Digital Content: To pay or not to pay




In the digital age, consumers are very used to getting apps and online content for free.

I was listening to a free Joe Rogan Podcast on YouTube recently (irony intended). He was interviewing Sam Harris, who likewise has a very popular podcast. They were discussing their respective business models.

Rogan uses an ad-based model, so his show is funded predominantly by sponsors. Harris uses more of a PBS model where you can access much of his content for free, and if you enjoy it you can subscribe to his website and pay.

Harris noted an overall trend with digital content:

You have Facebook on the one hand, which is just a totally free platform where the users don’t even realize that they’re not the customers, that they’re the actual product, right? The users are having their attention sold to advertisers, and it’s this enormous business. And on the other end of the digital spectrum you have Netflix, which is just a stark paywall, right, and there’s no way in but to pay the subscription […] I’m hoping just generally speaking that the digital future looks a lot more like Netflix and much less like Facebook.

I’ve written about the terms of service free platforms such as Facebook foist upon their users, so this discussion piqued my interest right away.
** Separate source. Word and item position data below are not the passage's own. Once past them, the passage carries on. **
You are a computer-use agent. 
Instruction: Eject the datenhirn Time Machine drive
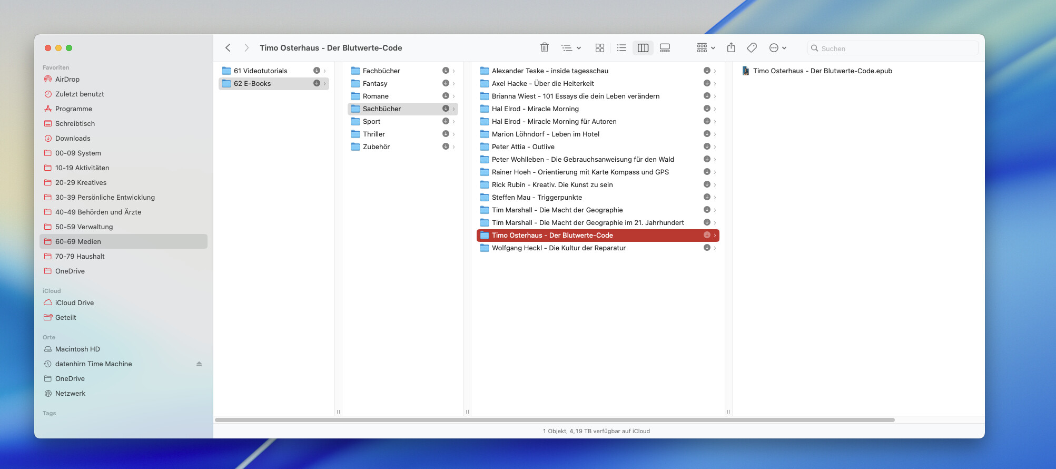199,364
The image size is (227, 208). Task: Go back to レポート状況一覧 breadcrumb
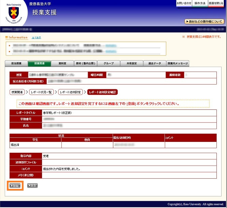tap(41, 92)
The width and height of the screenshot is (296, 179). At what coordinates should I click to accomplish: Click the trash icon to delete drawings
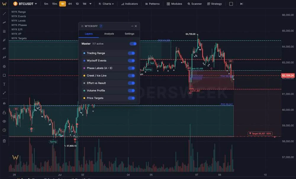coord(4,141)
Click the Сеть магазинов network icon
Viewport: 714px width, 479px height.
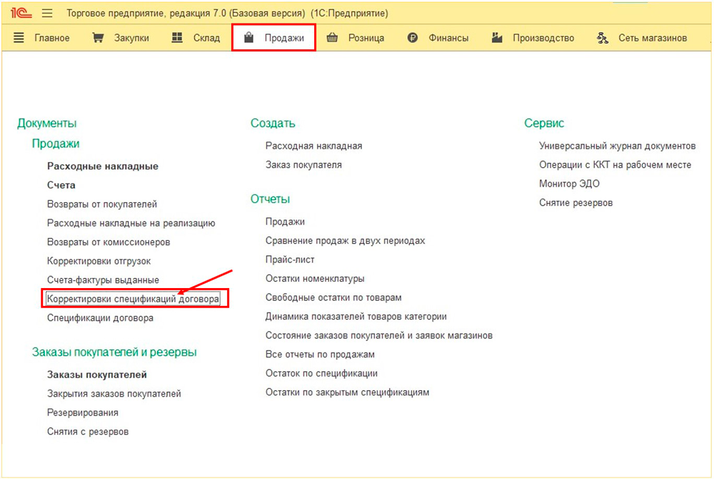coord(603,38)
Harris also noted that if Rogan were to release his next stand-up special on Netflix, people would understand why he wouldn’t just post it for free on Youtube, but:

If you did something slightly different, but functionally the same, if you put it on Vimeo and charged people $5, or whatever, Vimeo on demand, I think you’d get a lot more pain. People would say ‘(expletive) you, you greedy bastard, if you’re already doing great, just release your stuff’. And I view that as a problem, it’s like a psychological problem, people have been anchored to the ad-subsidized model more or less everywhere, and they expect everything for free. In my world, I’m trying to continually brook that expectation and push people into a different sense of ‘you get what you pay for’.

Their discussion is interesting and much more in-depth than the focus of this article, but Harris raises a good point here.

Recently, I made two small app purchases that I feel were worthwhile. I didn’t have to pay for either of them.

The first app purchase was for the weather app I use on my phone - it was to remove the ads. I use this app all the time, and I felt the ads were slowing it down. It was about $4 and I am very happy with this decision.

The second purchase was for the paid version of the Merriam-Webster dictionary app (also on my phone). It is almost the exact same as the free version, except it keeps track of the words you search. That way you can come back to the words you’ve recently searched and have multiple exposures to their meanings, versus reading a definition once, then promptly forgetting the word and the definition. I am not at all apoplectic about this decision (one of my recently searched words).

While I could have used the free version of both these apps, I made a decision that it was in my best interest to pay for them. These are services I find to be of value.

I started wondering what the world would be like if Facebook itself was a subscription model, rather than the ad-based model it currently employs. What if people paid a monthly fee to use Facebook, they weren’t served ads, and they had actual ownership and control over the content they posted? Wouldn’t this solve many of the societal problems that social media has created?

If Facebook were using the subscription model, it would be much more difficult for foreign adversaries to influence domestic elections. People susceptible to believing nonsense would no longer be micro-targeted advertisements containing misinformation because their data would not be harvested by or sold to third parties, and because they wouldn't be served ads at all on the platform.

I don’t really believe that Facebook or any of its ad-based peers will ever do this of their own volition, because that business model has been extremely lucrative for them. However, if regulators ever want to get serious about data privacy and protecting western democratic values, this may be something to think about.